ルリに名前を呼ばれた二人は、それぞれ手首に触れた。そこに腕時計がないことを確認して、櫟依は「あ、ヤバい」と少し焦った顔をした。一方で、天瀬は少しも悪びれることなく、へらッと笑った。
「忘れちゃった。ユズの言う通り、普段着ける習慣がないんだよね。時間なんてスマホで確認する現代っ子だし」
「確かにそうかもしれないですけど」
ルリは、膨らませた頬を維持しながら言った。
「柚と崇史はいいですけど、烈には反省の色が見られないので許しません」
「えー。ごめんね、ルリちゃん。ちゃんと気を付けるから」
天瀬は、眉を寄せて困った表情を作ると、ルリに向かって両手を合わせた。
「ちゃんと気を付けるんですよー」
信用ならない、というような目を向けつつも、ルリはそう答えた。
私も次から気を付けよう、と柚は息を吐いた。着け忘れていたのが柚だけではなかったことは、申し訳ないけれど、良かったと思った。天瀬のように、というのは極端だけど、それほど深刻に考える必要はないのかもしれなかった。
そのときふと、メンバーの皆の楽しそうな声にまじって、どこかから規則正しい足音が聞こえてきた。地下に繋がる階段から聞こえるようだった。

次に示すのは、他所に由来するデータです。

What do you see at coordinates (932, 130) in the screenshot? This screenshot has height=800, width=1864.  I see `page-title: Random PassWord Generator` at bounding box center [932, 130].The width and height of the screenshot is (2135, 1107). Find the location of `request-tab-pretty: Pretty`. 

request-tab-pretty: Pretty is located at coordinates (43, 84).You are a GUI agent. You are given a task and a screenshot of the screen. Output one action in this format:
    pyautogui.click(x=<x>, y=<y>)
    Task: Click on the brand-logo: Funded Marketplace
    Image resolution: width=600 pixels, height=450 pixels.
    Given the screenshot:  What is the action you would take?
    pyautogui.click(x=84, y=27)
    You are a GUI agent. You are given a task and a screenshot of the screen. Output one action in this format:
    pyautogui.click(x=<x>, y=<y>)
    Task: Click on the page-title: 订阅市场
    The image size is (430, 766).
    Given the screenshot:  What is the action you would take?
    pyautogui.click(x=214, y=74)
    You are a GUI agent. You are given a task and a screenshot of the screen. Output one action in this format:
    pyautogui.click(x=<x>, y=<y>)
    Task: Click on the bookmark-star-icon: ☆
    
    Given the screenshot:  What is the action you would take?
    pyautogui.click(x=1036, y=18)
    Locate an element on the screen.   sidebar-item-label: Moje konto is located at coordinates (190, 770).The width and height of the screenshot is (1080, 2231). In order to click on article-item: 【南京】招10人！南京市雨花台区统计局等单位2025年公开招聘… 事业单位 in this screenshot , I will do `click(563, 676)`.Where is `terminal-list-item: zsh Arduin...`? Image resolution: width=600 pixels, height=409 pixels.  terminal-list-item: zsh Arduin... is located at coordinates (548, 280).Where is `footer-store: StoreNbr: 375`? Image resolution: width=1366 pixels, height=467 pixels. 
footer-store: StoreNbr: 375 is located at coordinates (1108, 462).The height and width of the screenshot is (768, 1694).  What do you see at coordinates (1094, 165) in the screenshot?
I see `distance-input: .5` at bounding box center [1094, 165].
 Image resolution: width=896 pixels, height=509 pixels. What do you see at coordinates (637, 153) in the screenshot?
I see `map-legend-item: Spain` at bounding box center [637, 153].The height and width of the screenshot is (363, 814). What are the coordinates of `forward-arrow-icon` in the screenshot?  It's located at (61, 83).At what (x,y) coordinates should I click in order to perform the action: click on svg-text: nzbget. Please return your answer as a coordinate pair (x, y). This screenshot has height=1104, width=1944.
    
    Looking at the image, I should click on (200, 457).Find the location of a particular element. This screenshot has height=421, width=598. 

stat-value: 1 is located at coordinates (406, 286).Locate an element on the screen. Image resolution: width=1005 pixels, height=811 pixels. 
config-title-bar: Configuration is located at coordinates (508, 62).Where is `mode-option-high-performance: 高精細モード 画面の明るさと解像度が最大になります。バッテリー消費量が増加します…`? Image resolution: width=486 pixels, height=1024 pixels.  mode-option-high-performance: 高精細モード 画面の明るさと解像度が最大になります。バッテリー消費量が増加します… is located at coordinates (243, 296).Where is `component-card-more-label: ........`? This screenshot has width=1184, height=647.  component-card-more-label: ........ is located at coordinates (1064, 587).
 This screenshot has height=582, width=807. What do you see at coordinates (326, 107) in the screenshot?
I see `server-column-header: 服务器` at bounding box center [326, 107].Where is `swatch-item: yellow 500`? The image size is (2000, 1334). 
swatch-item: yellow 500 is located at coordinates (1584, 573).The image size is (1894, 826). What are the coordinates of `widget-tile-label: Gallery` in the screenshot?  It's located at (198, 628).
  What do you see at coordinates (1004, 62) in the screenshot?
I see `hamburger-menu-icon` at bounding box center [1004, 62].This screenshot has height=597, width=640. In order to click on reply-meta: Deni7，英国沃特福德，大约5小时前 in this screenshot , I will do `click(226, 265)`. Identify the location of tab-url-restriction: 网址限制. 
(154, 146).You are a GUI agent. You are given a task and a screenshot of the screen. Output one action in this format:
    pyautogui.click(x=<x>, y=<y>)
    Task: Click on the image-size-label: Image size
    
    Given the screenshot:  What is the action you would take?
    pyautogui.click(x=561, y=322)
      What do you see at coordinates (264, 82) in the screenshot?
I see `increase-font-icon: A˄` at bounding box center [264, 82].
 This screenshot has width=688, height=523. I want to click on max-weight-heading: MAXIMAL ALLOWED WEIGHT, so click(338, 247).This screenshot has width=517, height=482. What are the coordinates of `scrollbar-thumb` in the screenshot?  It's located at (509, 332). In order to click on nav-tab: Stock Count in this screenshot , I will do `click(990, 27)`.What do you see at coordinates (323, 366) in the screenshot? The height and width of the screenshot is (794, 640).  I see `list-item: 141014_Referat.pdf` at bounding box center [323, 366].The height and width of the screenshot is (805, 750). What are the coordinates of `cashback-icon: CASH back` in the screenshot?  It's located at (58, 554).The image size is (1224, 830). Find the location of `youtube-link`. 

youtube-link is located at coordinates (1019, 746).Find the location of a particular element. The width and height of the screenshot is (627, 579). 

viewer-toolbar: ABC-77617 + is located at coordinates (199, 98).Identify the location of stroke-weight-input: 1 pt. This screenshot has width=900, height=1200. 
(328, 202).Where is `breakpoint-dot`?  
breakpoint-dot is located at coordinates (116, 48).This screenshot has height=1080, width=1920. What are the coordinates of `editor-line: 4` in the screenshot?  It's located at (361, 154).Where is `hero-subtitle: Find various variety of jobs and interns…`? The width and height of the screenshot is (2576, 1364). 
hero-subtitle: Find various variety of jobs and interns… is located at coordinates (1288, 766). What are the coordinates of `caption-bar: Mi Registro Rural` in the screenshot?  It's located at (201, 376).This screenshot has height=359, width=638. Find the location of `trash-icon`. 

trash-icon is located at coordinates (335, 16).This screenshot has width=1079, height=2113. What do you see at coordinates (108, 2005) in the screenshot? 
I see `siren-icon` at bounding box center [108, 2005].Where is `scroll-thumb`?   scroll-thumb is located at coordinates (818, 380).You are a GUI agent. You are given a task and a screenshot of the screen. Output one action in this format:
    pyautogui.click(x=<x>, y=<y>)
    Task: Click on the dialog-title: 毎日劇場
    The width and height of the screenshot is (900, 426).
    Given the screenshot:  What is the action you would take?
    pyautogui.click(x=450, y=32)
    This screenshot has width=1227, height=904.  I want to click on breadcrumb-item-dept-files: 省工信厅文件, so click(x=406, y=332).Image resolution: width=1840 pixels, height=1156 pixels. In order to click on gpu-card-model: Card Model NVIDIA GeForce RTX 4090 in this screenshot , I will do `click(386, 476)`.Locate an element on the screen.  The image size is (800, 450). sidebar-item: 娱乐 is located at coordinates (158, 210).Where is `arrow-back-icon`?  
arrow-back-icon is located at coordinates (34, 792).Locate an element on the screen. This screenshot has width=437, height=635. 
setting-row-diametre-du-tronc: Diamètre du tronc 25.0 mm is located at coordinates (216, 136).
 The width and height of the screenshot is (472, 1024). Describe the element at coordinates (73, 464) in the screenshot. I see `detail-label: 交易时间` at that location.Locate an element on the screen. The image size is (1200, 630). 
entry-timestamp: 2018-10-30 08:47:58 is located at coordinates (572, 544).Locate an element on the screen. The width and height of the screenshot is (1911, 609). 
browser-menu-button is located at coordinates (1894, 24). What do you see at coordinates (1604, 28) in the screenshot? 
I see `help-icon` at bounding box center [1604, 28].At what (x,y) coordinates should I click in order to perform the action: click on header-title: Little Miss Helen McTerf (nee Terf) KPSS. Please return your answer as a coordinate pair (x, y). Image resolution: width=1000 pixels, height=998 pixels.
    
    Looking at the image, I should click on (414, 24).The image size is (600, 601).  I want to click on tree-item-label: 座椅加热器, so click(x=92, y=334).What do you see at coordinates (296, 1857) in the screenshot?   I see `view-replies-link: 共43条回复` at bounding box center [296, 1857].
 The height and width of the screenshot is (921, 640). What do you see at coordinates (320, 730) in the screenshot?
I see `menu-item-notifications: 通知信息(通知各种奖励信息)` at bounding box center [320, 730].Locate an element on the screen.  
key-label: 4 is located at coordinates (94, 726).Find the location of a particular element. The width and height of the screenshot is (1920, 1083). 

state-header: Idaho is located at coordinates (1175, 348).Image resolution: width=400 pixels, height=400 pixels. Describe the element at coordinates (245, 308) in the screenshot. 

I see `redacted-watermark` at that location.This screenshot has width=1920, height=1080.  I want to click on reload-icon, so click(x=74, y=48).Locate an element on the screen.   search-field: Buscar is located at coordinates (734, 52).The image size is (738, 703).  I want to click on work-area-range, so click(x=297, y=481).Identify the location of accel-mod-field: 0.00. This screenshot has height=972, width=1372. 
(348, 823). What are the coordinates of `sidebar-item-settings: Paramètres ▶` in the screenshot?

その方に目を向ける。綺麗な金色の髪が見えて、あ、と柚は思う。
地下から上がってきたのは、桜草樹だった。清楚なワンピースに身を包んでいて、どこかに飾られていた人形が動き出したかのような姿だった。
「あれ、今日も来たんだ」
天瀬がからかうように言うと、桜草樹は微かに顔をしかめた。
「来てはいけませんか」
「いや、そういうわけじゃないよ。ただ、桜草樹サン、忙しいって言ってたし、オレたちと仲良くしたくないのかなーって思ってたから、意外と頻繁に来ててびっくりしただけ」
そう言うと、天瀬は少し顔を傾けて、桜草樹に向けてニコリと笑った。
「もしかして、みんなが仲良くなって、自分だけが仲間外れになるのが怖いの?」
「べ、別にそういうわけでは。取りあえず家の仕事に区切りがついたので、気分転換に、少し顔を出してみようと思っただけです」
怒ったようにふいと顔を背ける桜草樹。その耳が仄かに赤くなっている。
なるほど、これが俗にいうツンデレってやつか。
「桜草樹さん、もう昼は食べた?」
勝元が聞くと、桜草樹は「いえ」と首を横に振った。
「そっか。俺たち今から食べるところだから、よかったら一緒に」
勝元が食堂の方向を指さした。桜草樹は、少しためらった後、素直に「はい」と答えた。